This
is the 3rd post in the series Seeing, Understanding and Believing GRC as it transforms from ad-hoc to optimized
as Dynamic GRC. See the earlier post on Seeing, Understanding and Believing as concepts that
usher in this new era. This post is about Believing. We discussed how Seeing
and Understanding
gives us the ability to see risks through analytics and in context, but unless we base our risk assessments and
metrics on largely empirical or solid evidence, our management will have a hard
time believing that is it necessary to take action. We can have all the fancy
visualization of control tests and threat-vulnerability scenarios we like, but
if we can’t defend the rationale and the evidence, all is for not. We need confidence in our measurements, risk calculations, test results and analysis.
There are five ways we can think about Believing being different in Dynamic GRC: evidence, granularity, measurement type,
semantics and integration. Let’s take
them one by one. And, if you can think
of more – or new ways to look at this – do post a comment! I’ve been getting a
lot of direct emails on these concepts; it would be great for you to share them
on the blog.
Evidence is more empirical. Today, much
evidence is based on conjecture, gathered through interviews and surveys.

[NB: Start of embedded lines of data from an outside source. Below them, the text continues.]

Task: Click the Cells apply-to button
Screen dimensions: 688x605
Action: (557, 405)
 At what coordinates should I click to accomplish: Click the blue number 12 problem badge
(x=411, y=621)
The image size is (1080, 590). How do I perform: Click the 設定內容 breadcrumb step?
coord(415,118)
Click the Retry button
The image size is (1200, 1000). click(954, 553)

In Dynamic
GRC, as much as possible, evidence is collected or ‘harvested’ through existing
monitoring and management systems.
Granularity is finer. Today, evidence is based on a block
of information; a summary of transactions, a control state that is more static;
in dynamic GRC the granularity can be at the transaction level if required.

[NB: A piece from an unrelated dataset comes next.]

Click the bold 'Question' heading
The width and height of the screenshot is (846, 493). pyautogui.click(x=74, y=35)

Measurement type is also fine grained; rather than a
PDF or spreadsheet, we can look at the individual indicator level. This is
important when we start rolling up evidence and aligning metrics to Key Performance
Indicators (KPIs).
Semantic models provide a backdrop in Dynamic GRC; a
normalized abstract model that provides uniformity and facilitates classification,
master data management and information governance, so critical to both Seeing
and Understanding.
Integration is scalable. Dynamic GRC
evolves past point-point integrations which are tend to be brittle and
proprietary to more leveragable solutions based on service
oriented architectures (SOA), which are more open and sustainable.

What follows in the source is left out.